Thursday, January 1, 2015

A New Year!/ Further Poaching Evidence in the Southern Ocean

Happy New Year one and all! Greetings and welcome to 2015 everybody. I hope you all had a wonderful New Year's Eve and Day. I'm going to dive right on in and fill you all in on what I have planned for the year 2015. First for the minor things. Expect to see a new blog layout coming in the near future. I've been using the same layout since I did my final operation so I think some change is in order. Perhaps brighten some things up a bit.... Perhaps not. Wait and see on that I guess is the best thing I can say. At the very least expect a new background soon. Keep watch because I plan on playing around with some other things on here too soon! Another little fun thing that I am going to be doing this year is a Shark of the Month blog. Basically these will be educational blogs about a specific species of shark. I'll be doing on of those blogs once a month. I'll try to include some videos, pictures, fun facts, and of course conservation information on top of all the other information I'll be putting out there about these 12 individual species (yes I have most of them done already).

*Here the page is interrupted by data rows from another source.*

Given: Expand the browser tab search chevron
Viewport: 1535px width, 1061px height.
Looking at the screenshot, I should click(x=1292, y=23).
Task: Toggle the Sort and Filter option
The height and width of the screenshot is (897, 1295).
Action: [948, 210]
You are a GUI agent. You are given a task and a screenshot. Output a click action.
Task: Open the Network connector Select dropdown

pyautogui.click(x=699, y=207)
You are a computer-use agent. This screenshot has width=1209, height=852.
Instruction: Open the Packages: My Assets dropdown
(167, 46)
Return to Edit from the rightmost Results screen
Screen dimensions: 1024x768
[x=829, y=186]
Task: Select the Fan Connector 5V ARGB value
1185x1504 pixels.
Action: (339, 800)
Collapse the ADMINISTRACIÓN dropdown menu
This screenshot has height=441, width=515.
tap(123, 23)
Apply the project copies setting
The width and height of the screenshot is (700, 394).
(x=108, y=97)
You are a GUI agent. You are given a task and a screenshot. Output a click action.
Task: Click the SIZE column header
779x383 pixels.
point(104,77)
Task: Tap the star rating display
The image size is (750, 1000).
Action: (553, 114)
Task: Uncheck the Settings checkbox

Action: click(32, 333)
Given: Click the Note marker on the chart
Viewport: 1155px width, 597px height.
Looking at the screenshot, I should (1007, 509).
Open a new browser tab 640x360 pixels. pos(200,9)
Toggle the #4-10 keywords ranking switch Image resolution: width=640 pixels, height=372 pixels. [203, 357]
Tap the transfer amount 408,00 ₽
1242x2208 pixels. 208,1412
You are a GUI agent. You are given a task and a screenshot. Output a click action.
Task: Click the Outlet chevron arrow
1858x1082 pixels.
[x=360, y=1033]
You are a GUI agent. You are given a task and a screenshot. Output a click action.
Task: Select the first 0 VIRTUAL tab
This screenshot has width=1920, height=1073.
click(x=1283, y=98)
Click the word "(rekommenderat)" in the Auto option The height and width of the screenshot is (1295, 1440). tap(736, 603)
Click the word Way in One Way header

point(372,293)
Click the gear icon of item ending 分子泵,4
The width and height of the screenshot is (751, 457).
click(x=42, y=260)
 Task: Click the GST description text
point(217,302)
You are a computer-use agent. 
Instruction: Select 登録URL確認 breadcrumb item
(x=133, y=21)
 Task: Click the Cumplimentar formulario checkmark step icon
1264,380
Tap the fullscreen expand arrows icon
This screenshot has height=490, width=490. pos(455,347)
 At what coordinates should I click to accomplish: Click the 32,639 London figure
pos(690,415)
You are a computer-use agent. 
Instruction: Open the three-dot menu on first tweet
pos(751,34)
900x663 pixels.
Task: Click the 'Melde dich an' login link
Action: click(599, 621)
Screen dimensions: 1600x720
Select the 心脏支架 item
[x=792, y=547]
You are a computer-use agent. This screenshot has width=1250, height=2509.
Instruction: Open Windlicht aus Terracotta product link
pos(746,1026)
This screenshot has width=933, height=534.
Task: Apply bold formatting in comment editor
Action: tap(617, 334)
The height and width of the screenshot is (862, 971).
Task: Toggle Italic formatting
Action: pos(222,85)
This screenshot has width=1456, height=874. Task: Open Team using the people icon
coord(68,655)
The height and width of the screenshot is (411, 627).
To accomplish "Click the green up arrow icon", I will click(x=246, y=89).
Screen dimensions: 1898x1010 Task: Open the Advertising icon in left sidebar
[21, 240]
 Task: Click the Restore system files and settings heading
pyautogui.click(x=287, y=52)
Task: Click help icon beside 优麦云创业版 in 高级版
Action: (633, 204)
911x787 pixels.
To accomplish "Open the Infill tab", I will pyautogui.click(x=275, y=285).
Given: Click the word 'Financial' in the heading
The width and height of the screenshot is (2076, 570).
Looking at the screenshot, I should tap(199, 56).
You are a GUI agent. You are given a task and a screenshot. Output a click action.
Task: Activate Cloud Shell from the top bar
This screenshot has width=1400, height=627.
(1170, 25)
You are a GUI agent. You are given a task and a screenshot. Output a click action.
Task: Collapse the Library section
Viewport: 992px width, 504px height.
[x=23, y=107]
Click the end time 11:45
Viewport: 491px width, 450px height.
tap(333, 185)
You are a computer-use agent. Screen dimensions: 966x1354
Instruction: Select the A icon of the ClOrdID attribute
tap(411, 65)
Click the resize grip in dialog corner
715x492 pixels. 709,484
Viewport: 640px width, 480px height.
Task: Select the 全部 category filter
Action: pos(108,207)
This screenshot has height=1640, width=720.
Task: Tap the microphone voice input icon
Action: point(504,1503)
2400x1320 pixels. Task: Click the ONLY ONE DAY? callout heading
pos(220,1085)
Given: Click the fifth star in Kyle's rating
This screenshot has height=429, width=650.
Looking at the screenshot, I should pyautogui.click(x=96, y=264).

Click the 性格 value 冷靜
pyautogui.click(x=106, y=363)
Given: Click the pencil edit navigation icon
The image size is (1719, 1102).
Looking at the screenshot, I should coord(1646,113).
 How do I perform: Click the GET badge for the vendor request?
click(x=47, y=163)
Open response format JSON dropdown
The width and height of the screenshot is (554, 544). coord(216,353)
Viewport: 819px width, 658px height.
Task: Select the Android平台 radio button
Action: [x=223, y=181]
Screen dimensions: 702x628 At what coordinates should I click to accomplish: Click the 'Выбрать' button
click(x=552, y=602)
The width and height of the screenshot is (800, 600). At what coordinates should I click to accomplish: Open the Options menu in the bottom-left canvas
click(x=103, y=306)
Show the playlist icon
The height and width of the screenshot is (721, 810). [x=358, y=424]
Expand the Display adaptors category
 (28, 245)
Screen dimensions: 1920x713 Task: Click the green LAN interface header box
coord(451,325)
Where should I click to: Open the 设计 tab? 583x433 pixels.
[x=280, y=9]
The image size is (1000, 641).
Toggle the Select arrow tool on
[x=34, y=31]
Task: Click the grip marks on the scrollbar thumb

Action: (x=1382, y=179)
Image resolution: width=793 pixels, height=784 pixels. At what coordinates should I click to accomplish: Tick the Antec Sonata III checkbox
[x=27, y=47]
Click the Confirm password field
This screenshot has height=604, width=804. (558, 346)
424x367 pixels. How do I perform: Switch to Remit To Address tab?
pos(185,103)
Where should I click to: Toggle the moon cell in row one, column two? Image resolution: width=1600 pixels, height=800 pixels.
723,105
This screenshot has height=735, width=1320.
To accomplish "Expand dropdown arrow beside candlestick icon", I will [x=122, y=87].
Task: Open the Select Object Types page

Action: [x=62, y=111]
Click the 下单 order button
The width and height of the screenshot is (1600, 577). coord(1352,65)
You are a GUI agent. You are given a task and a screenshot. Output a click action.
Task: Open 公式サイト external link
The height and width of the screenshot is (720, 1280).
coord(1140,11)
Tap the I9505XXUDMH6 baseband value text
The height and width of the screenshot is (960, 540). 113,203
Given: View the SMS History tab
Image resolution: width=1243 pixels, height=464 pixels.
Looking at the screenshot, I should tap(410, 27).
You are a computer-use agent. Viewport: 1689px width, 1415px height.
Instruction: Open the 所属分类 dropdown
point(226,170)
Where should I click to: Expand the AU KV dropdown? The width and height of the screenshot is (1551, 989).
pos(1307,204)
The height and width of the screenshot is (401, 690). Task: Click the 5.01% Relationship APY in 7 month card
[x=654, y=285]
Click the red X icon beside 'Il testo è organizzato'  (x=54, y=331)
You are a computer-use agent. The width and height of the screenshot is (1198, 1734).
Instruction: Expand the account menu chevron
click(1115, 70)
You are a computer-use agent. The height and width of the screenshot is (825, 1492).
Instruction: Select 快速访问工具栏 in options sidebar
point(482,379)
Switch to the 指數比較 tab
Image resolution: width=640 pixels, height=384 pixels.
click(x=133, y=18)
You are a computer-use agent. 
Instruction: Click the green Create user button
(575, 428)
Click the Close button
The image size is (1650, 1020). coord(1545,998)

Now for the bigger news. In the past this blog has focused on the following animals...
Sharks
Dolphins
Whales
Manta Rays
Bluefin Tuna
For this year I will be doing something a tad different. The overall focus of this blog will remain on sharks, but I am going to be expanding the manta rays to all species of ray including the endangered sawfish. I will be cutting back a little bit on the marine mammal portion of the blog and expanding the bluefin tuna portion to encompass overfishing in general. I guess you could say the rundown of the blog for 2015 will look something like this...

Sharks
Rays
Overfishing
Dolphins
Whales

I know many of you that read this blog are avid dolphin and whale lovers and I am as well. However, I feel that more attention needs to be brought to the other animals that live in the seas. While dolphins and whales are being exploited, there is no denying that sharks, rays, and many species of bony fish are being exploited far more. I want to make it clear to everyone though that I am not abandoning the marine mammals. There will still be plenty to talk about with them! So with all that being said I will now set the stage for the first blog of 2015!

2014 came to an end with the Sea Shepherd Conservation Society in hot pursuit of the illegal toothfish vessel "Thunder" in the Southern Ocean. From Christmas day through December 30th, the conservation group's second vessel, "Sam Simon" came across a massive illegal gillnet in the Southern Ocean that is believed to belong to the "Thunder". The net that was pulled from the sea is roughly 15 and a half MILES long. Inside the net was over 200 toothfish and a variety of bycatch that included jellyfishes, rays, crabs, and grenadiers (the fish not a person throwing grenades).
Veterinarian, Colette Harmsen and Biologist, Bia Figueiredo find eggs in a deceased female toothfish. Photo: Jeff Wirth
Many of the toothfish were female as seen by the eggs above (Photo Credit: Sea Shepherd)

 I cannot stress enough how destructive this method of fishing is. The Southern Ocean is a world that we know so little about. Even less so than the Atlantic, Pacific, and Indian which we know nothing about either in reality. We have very little clue as to what the status of any fish is down there and in a very short period of time, members of a variety of species were caught in these nets and died. You may think to yourself "gill netting is a very old style of fishing so it can't be that bad". Well if that is your mentality consider this.

For example. Go back to before engines were invented in the United States. Colonists and Native Americans would use small gillnets to catch fish to feed their families. Since the nets were nowhere near 15 miles long, bycatch was very limited as was the potential catch. Now though, these massive nets collect a large amount of targeted catch and bycatch. So much in fact that in 1992, the United Nations banned the use of gillnets in International Waters and the Commission for the Conservation of Antarctic Marine Living Resources banned the use of gillnets in the Southern Ocean in 2004. This practice is banned for a very good reason. It can have devastating effects on the ecosystems in which they are used. This overfishing of the Antarctic toothfishes will eventually have a huge impact not only on the fish themselves, but the legal fishermen who catch them when and how they are supposed to. There are people that depend on these fish and soon they may not be able to as long as these poachers are allowed to freely scoop up as many fish as they see fit.

Sea Shepherd continues to tail the "Thunder" in the Southern Ocean. They have effectively shutdown one illegal toothfish operation with still no response from Australia, New Zealand, or France. It continues to be a true shame that these countries that are in the area refuse to bring these poachers to justice even as the evidence against them continues to mount. One would think that other fishery collapses around the world due to overfishing would give these governments a clue as to what could very well happen in the Southern Ocean.... Perhaps someday it will... More to come on this story from the Southern Ocean as Sea Shepherd continues doing what the governments of the world should be doing in Operation: Ice Fish.